Belarusian journalist

Sergei Pielasa (Belarusian: Сяргей Пеляса, Сергей Пелеса; born in 1976 in Luninyets) is a Belarusian journalist based in Poland. He serves as a press secretary, presenter, and editor for numerous programs and documentaries at Belsat TV, a Belarusian-language television station broadcasting from Poland.

== Biography ==
Sergei Pielasa was born in 1976 in Luninyets, located in the Luninyets district of the Brest region, within the Byelorussian Soviet Socialist Republic, Soviet Union. He spent his childhood and youth in Kobryn. Around 1996, he began studying construction at the Brest State Technical University. During this time, he was active in the independent youth organization Young Social Democrats – Young Hramada. In 1998, he was expelled from the university, officially for failing an exam, though Pielasa believes this was a reprisal for his social activism.

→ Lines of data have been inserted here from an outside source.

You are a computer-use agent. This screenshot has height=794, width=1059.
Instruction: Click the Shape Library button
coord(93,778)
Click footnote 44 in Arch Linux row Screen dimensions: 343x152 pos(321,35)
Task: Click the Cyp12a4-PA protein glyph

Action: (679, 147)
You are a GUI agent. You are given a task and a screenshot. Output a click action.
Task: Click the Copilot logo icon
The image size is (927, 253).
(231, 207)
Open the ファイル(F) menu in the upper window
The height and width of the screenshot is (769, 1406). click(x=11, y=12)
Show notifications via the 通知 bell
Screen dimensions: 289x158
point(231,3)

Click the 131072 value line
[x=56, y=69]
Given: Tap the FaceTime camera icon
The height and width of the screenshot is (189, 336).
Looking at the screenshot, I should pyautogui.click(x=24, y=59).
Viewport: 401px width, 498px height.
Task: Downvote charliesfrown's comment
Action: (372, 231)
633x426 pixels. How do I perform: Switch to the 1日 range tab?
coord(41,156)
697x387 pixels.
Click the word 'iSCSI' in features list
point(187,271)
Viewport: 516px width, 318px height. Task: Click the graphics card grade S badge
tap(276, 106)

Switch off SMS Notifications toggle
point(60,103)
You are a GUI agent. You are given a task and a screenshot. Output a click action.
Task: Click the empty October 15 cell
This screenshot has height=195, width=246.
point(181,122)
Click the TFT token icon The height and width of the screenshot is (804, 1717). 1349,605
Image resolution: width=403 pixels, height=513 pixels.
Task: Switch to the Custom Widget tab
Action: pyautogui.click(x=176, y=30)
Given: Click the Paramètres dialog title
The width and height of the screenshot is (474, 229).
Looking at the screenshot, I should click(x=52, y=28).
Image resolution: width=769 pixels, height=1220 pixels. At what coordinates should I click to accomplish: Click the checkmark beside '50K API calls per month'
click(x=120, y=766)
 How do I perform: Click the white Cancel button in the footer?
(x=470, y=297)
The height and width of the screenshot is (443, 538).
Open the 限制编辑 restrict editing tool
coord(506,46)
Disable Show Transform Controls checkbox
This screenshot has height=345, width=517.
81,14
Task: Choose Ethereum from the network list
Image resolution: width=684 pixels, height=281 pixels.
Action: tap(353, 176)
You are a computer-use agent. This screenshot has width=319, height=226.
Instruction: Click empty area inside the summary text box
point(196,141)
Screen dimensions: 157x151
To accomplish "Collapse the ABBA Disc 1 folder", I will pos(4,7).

He subsequently relocated to Poland.

From 2000, Pielasa studied at the Faculty of Political Science at Maria Curie-Skłodowska University in Lublin, graduating with a degree in international relations. During his studies in Poland, he engaged in citizen journalism through international projects.

Pielasa has been associated with Belsat TV, a Belarusian-language television station based in Poland, since its inception. He has served as the station's press secretary. In 2011, he was the lead editor in the station's programming secretariat. He is the producer and editor of the international magazine PraSwiet, the editor of Alaksandr Zaleuski's series Ludskija sprawy, and a series of reports from Ukraine titled Rewalucyja. He co-created and edited the series Historyja pad znakam Pahoni. Pielasa authored the documentary-reportage Żywie Biełaruś. Za kadram, which details the production of Krzysztof Łukaszewicz's film Viva Belarus!. He also produced the reports Rewalucyja on-łajn and co-authored Rewalucyja. Dedlajn. Additionally, he hosts the program Reparter. In September 2008, he represented Belsat TV at a civic picnic at Krakowskie Przedmieście in Warsaw.

From 2008 to April 2014, Pielasa worked as an editor for the documentary series Niewiadomaja Biełaruś. He was part of the production leadership for the Polish film Mińsk od świtu do zmierzchu in 2011. His professional interests include international security, military issues, and history. He also focuses on Belarusian-Polish relations.

== Views ==
Sergei Pielasa believes that Belarus under Alexander Lukashenko's leadership is not a democratic state. He highlights issues with civic freedoms and the marginalization of Belarusian culture and language, which he describes as being confined to a "narrow ghetto". Pielasa criticizes the 1995 decision by Belarusian authorities to replace national symbols, such as the white-red-white flag of Belarus and the Pahonia coat of arms, with Soviet-inspired symbols. However, he acknowledges Belarus' retention of independence as a legal entity. Pielasa argues that while Belarusian society has developed a state identity, efforts are needed to strengthen national identity and civic freedoms. He advocates for Belarus to reclaim the democratic achievements of the 1990s, integrate with European structures, build democracy and the rule of law, and establish a functioning local government, which he believes is virtually nonexistent.

== Awards ==
On 15 August 2001, in Cieszyn, Sergei Pielasa was awarded the title of Foreign Master of the Polish Language at the Fourth Polish Language Proficiency Test during the Summer School of Polish Language and Culture at the University of Silesia in Katowice. The following year, he served as an honorary jury member for the same competition.

== Personal life ==
Sergei Pielasa is married and has two children, twins – a daughter and a son. In his free time, he enjoys airsoft, analog photography, and cycling.